Qantas expects to resume international flights from December to highly-vaccinated countries
Australia’s flag carrier Qantas has announced it intends to resume international travel with plans “linked to the vaccine rollout in Australia and key overseas markets”.
Destinations such as North America, the UK, Singapore and Japan, with high vaccination rates will be the flight carrier’s initial focus.
That is based on projections Australia will reach the National Cabinet’s Phase C vaccination threshold of 80 per cent in December 2021, triggering the gradual reopening of international borders.
It is also hoping for unrestricted domestic travel a month earlier, with the country’s overall vaccination rate expected to hit 70 per cent in November.
Vaccination rates
Qantas CEO, Alan Joyce has linked the ability to travel with vaccine uptake, forecasting New South Wales and Victoria will be sectioned off from the rest of Australia until early-December.

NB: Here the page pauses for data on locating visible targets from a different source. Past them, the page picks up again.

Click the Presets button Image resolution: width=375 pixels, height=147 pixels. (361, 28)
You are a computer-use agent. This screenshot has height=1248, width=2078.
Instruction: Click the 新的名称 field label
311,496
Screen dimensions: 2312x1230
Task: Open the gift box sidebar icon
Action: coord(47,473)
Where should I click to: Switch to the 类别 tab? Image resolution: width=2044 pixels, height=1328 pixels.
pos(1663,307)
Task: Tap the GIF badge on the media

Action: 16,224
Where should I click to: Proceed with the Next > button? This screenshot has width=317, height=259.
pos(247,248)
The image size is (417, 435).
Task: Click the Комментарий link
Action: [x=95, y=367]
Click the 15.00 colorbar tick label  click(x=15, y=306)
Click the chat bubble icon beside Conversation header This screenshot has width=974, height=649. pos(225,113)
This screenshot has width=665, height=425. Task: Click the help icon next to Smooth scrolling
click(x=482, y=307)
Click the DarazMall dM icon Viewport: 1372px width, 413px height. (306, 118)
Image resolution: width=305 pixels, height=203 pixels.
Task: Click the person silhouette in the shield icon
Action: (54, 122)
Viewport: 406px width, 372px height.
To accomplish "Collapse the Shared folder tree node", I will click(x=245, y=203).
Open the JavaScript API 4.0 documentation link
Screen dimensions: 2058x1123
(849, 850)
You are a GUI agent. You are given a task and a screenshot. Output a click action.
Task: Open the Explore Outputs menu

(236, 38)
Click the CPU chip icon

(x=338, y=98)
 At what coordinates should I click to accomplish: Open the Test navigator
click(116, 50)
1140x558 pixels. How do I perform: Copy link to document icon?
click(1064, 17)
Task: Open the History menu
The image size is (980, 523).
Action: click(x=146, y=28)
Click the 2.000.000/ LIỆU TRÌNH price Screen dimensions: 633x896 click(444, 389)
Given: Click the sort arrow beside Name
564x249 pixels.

“When Australia reaches those critical vaccination targets later this year and the likelihood of future lockdowns and border closures reduces, we expect to see a surge in domestic travel demand and a gradual return of international travel,” CEO Alan Joyce said on Thursday.
In line with those plans, Qantas will bring five A380s, its largest passenger aircraft, back into service from mid-2022 to fly on the Sydney to Los Angeles route, followed by Sydney to London from November 2022.
The company projects the carrier’s ability to fly non-stop between Australia and London will grow in demand amid rising vaccination rates, prompting the airline to investigate using Darwin as a transit point as an alternative or in addition to its existing Perth hub.
In a statement, Qantas detailed this was due to Western Australia’s “conservative border policies”.
However, the airline still does not expect to start flying to more risky destinations such as Bali, Jakarta, Manila, Bangkok and Johannesburg until April next year.
Financial losses
Qantas’ optimistic outlook follows a harrowing year of losses amid “diabolical” conditions as the coronavirus pandemic continues to weigh on the carrier.
It posted a full-year net loss of $1.73 billion, with revenue for the 12 months to June 30 sliding 58.4 per cent to $5.93 billion as international and domestic border closures significantly disrupted air travel.
On an underlying basis, which excludes one-off costs such as redundancies and aircraft write-downs, Qantas swung to a pre-tax loss of $1.83 billion from a profit of $124 million a year ago.
The airline said it had lost a total of $16 billion in revenue due to COVID-19 so far, with minimal international travel and multiple waves of domestic border restrictions continuing to hit travel demand.
Its domestic division posted an underlying earnings loss of $669 million as outbreaks of the virus triggered a series of state lockdowns.
The international and freight division reported an underlying earnings loss of $1 billion for the year.
“Despite the uncertainty that’s still in front of us, we’re in a far better position to manage it than this time last year. We’re able to move quickly when borders open and close. We’re a leaner and more efficient organisation,” Mr Joyce said.
Despite this, Qantas has warned recent domestic and trans-Tasman border closures will result in a $1.4 billion hit to group earnings in the first half of 2021/222.
The airline will extend the stand-downs of domestic crew and airport staff beyond the eight weeks, as previously announced, if borders remain closed.
The airline will not pay any dividend for the year.